Another investment that has allowed King Hickory to keep up with demand is automated cutting machinery to cut its fabric; it just added a fifth one to its production floor. These machines also help reduce waste in the cutting process, which is good for sustainability and environmental impact. Many fabrics and all leathers are still cut by hand, the old-fashioned way, to maintain high-quality in its pieces.
“A big part of our business is the leather and fabric combination, where half of the furniture is made of fabric and half is made of leather,” Palmer says. “It’s a nice, unique look and we sell a lot of it, especially in the West. The customers like to have leather in the places where the sofa sees a lot of wear and use fabric in places where it touches their skin. We did our first one in 1994 and even though it’s not that unusual anymore, to do it on the scale that we do is. Not many do the numbers that we sell.”
One of the reasons King Hickory keeps its leather cutting in-house is to give it more control of its operations as the upholstered furniture market bounces back. Another big consumer trend King Hickory is seeing is the gravitation toward sectionals rather than sofas, which is a switch that’s been happening for the past five years.
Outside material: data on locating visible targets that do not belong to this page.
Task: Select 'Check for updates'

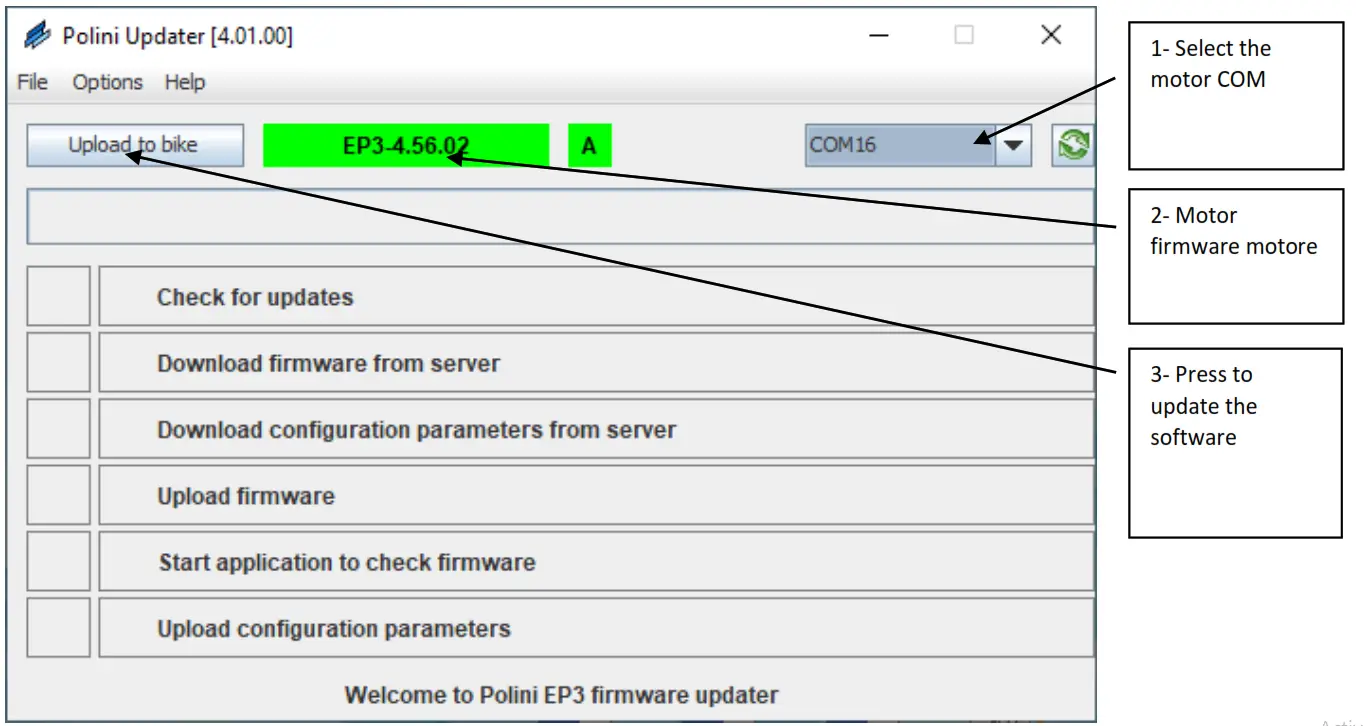Action: pyautogui.click(x=597, y=295)
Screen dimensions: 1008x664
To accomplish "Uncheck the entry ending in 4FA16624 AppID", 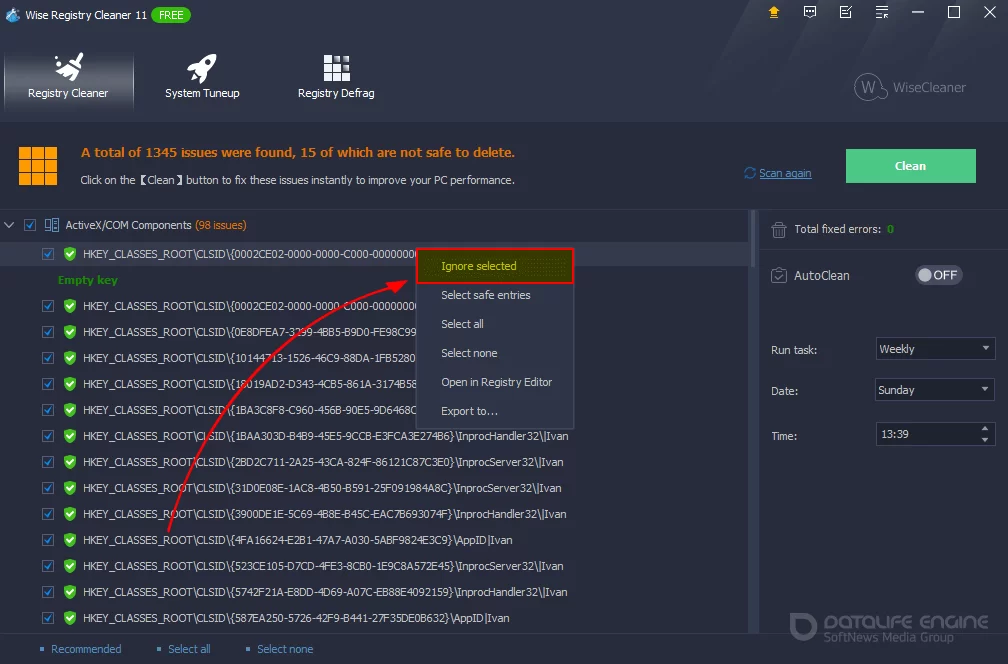I will pos(48,540).
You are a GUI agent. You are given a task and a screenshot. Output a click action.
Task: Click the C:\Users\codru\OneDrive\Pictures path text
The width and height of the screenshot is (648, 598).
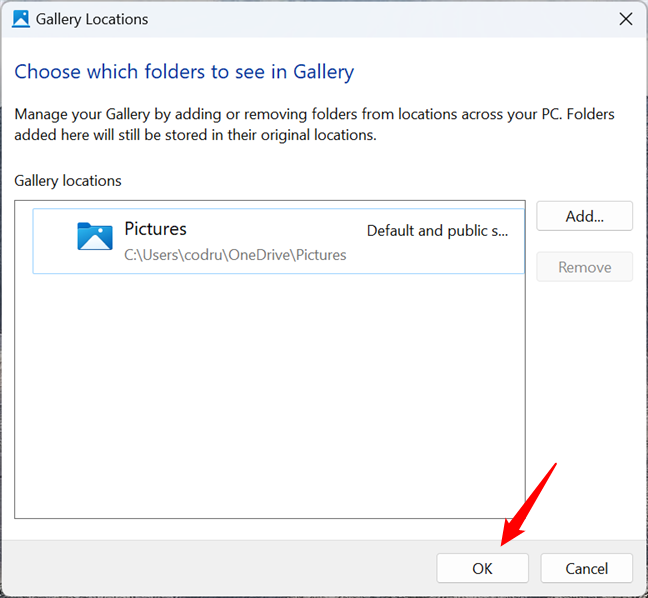point(235,255)
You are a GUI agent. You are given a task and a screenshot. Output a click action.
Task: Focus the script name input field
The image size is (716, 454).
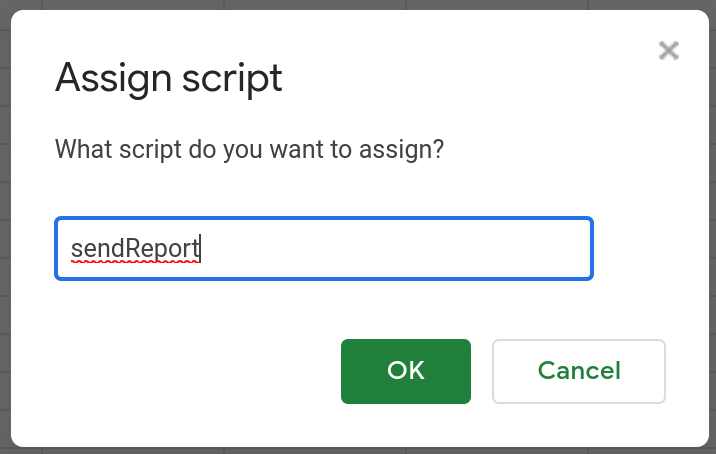[x=324, y=248]
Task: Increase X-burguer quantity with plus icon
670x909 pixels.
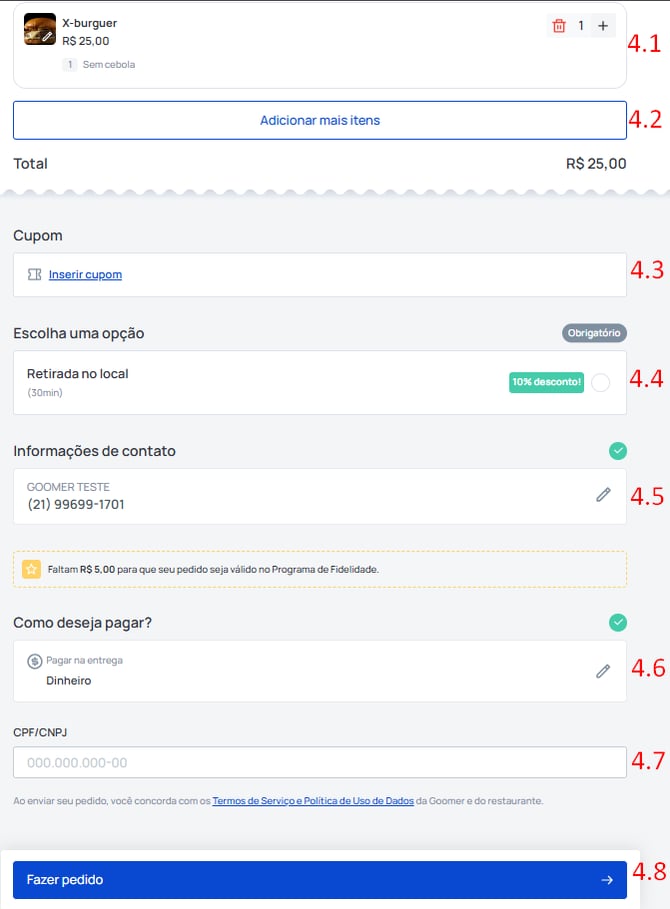Action: (602, 26)
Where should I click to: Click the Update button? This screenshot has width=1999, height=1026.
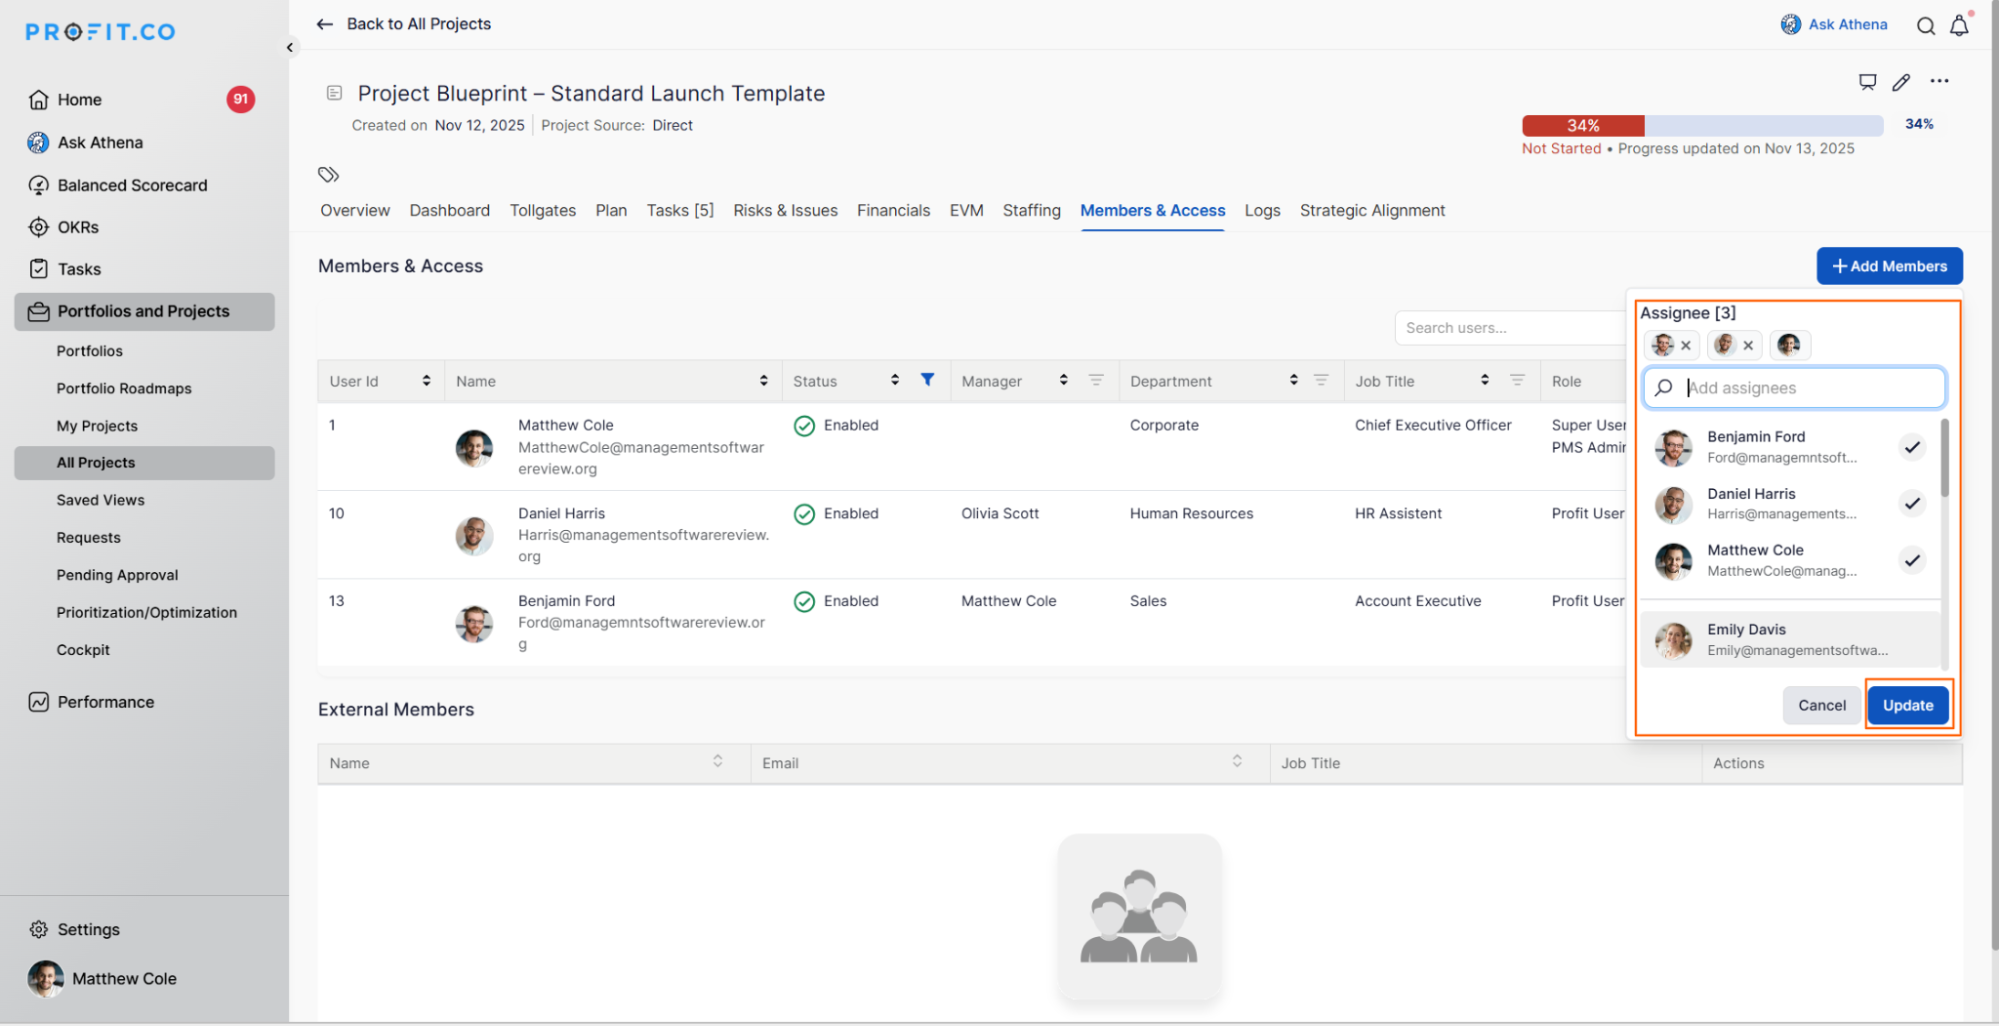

It used to be a small part of its business, but now “we refer to ourselves internally as a sectional company rather than a sofa company,” Palmer says.
As consumer tastes continue to change, King Hickory wants to be ready to meet them all. The company already does its manufacturing in-house, and increasing its internal skills even more will position it to better “control the quality and the output of our business and allow us to control our own destiny,” Palmer says.
If the current market signs are an indicator, King Hickory’s destiny is looking good. Palmer says the industry has stabilized since the 2008 recession. That year began the demise of many furniture retailers in addition to furniture manufacturers.
“Without our retail base, we are nothing,” Palmer says. “We have developed many strong, multigenerational relationships with retailers, of which we are very proud, and we constantly strive to improve the experiences of both retailers and consumers with King Hickory. The industry is stabilizing now and many of our retailers are adding stores again instead of closing them. This speaks to their resilience and their passion for providing quality service to consumers.”